In the last fifteen years, he’d kept in contact to a minimum, and had never contacted his road dog, “K-Five,” for anything but there comes a time, and he knows his boy would deliver without question or error.
Days later and 700 miles away, K-Five nodded grimly to himself and set about his task, his mission really. The tech info was so convenient to find on the internet. Ricin, an odorless, tasteless, yet deadly poison was made from easily processed and obtainable castor beans. The oil is pressed out via a jury-rigged hydraulic jack and discarded. The off-white ricin powder mixed with corn syrup and injected into each and every chocolate cookie in the batch of 12 bags. Each bag carefully resealed with a handy seal-n-meal unit. These, plus assorted other food goods placed in a box, addressed to the prison, and sent on its way.
Mack shrugged his shoulders casually as the cop explained why he couldn’t have any of the bags of cookies due to the “chocolate liqueur” on the ingredients list.
“No biggy,” he said, and shuffled off with the other goods waiting until he was around the corner before allowing himself a tight grin.
The C.O.s working in the package room wolfed down four of the twelve packs, one for “Orca,” who had just hit 520 pounds, and was “cutting back” a little.
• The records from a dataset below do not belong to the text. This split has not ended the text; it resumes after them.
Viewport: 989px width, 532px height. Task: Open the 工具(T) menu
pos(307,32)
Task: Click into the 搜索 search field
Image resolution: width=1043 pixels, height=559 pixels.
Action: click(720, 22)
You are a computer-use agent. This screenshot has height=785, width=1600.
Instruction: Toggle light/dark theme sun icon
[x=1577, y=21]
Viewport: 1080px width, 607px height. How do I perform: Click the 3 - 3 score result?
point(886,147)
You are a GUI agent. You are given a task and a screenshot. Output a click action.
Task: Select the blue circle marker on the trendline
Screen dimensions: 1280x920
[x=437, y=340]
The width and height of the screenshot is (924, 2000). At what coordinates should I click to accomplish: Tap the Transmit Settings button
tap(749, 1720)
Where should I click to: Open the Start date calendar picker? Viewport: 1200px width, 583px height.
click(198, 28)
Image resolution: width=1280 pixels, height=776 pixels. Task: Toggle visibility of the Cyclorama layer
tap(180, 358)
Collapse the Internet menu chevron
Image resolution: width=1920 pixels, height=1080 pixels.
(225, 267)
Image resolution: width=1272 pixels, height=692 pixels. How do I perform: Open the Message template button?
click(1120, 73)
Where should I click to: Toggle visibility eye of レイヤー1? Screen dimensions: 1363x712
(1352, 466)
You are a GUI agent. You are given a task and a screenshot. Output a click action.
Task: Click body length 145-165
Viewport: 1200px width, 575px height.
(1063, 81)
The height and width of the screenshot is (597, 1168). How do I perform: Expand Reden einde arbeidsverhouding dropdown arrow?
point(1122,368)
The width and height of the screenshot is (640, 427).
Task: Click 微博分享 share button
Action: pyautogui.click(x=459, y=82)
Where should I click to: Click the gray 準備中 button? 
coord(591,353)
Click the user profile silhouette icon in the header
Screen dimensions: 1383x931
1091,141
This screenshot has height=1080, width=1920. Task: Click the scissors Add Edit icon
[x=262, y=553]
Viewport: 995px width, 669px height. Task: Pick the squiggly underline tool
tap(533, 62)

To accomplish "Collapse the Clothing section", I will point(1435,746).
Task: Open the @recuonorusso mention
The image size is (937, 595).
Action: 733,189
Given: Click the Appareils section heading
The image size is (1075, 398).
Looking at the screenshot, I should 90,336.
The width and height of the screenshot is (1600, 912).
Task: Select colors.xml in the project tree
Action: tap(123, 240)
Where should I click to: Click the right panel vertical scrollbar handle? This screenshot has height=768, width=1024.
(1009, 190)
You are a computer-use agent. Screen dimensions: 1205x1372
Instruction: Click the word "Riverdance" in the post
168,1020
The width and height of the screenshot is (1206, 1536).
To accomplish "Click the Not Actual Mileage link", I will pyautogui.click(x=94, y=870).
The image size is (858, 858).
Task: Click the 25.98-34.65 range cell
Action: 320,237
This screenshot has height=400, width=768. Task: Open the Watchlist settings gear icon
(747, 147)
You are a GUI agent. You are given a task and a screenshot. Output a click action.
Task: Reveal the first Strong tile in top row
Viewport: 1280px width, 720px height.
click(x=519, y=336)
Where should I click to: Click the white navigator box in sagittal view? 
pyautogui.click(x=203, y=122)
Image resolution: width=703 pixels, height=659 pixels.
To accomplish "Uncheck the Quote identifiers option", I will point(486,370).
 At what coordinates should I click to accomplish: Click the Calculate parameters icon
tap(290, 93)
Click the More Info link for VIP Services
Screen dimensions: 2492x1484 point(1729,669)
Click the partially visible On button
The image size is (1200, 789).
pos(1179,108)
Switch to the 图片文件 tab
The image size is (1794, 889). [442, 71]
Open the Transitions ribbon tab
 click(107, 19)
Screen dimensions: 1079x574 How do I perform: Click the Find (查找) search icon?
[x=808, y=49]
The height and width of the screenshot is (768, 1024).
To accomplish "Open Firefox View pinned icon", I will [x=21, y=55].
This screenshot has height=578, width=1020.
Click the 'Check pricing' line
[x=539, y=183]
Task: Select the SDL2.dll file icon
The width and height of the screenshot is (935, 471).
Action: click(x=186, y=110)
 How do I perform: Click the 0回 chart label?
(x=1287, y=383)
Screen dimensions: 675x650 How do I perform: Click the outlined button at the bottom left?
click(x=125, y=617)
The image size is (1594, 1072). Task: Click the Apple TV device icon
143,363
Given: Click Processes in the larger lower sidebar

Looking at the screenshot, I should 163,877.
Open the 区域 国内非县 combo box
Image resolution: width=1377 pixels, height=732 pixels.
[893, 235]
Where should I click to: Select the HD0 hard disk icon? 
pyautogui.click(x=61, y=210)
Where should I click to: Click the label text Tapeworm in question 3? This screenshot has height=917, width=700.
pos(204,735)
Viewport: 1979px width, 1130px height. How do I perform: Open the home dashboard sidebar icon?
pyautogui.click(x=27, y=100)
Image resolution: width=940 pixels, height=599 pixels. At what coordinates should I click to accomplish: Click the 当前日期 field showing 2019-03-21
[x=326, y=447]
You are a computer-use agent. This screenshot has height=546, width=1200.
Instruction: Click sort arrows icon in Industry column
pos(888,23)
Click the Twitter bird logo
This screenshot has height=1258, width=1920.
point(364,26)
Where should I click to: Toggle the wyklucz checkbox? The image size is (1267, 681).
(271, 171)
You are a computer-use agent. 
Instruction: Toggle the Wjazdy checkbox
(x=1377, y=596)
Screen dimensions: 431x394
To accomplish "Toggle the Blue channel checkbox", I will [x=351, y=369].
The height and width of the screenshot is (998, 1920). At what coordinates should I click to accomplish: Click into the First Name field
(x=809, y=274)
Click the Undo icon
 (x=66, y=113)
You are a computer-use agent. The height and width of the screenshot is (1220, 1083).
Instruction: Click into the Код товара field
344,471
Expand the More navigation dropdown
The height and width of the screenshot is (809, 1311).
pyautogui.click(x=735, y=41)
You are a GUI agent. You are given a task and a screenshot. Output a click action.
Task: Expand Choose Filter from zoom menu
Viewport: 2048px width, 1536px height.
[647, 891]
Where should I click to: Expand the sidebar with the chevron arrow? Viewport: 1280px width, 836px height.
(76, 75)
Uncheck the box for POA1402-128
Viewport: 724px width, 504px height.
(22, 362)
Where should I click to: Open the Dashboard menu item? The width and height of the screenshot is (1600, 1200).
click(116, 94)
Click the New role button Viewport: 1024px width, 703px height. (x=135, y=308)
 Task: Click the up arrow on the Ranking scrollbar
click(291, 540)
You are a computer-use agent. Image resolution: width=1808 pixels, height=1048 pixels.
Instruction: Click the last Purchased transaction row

The other 3 bags were eaten by the remaining five C.O.s the balance places in the general fund cabinet, where other C.O.s came by throughout the day a
nd took what they wanted. The only rule was that they had to empty it out before second shift started or the watch commander would come by and actually take the items to be destroyed in the prison incinerator. Oddly, there was rarely ever any items left for him to carry out this duty.
Ricin is a slow acting killer, with 2-3 days before any symptoms appear but by then there’s little to be done to save the victim. By the end of seven days, 13 C.O.s were dead. The fourteenth was the sole survivor of those who had snacked on the tainted cookies.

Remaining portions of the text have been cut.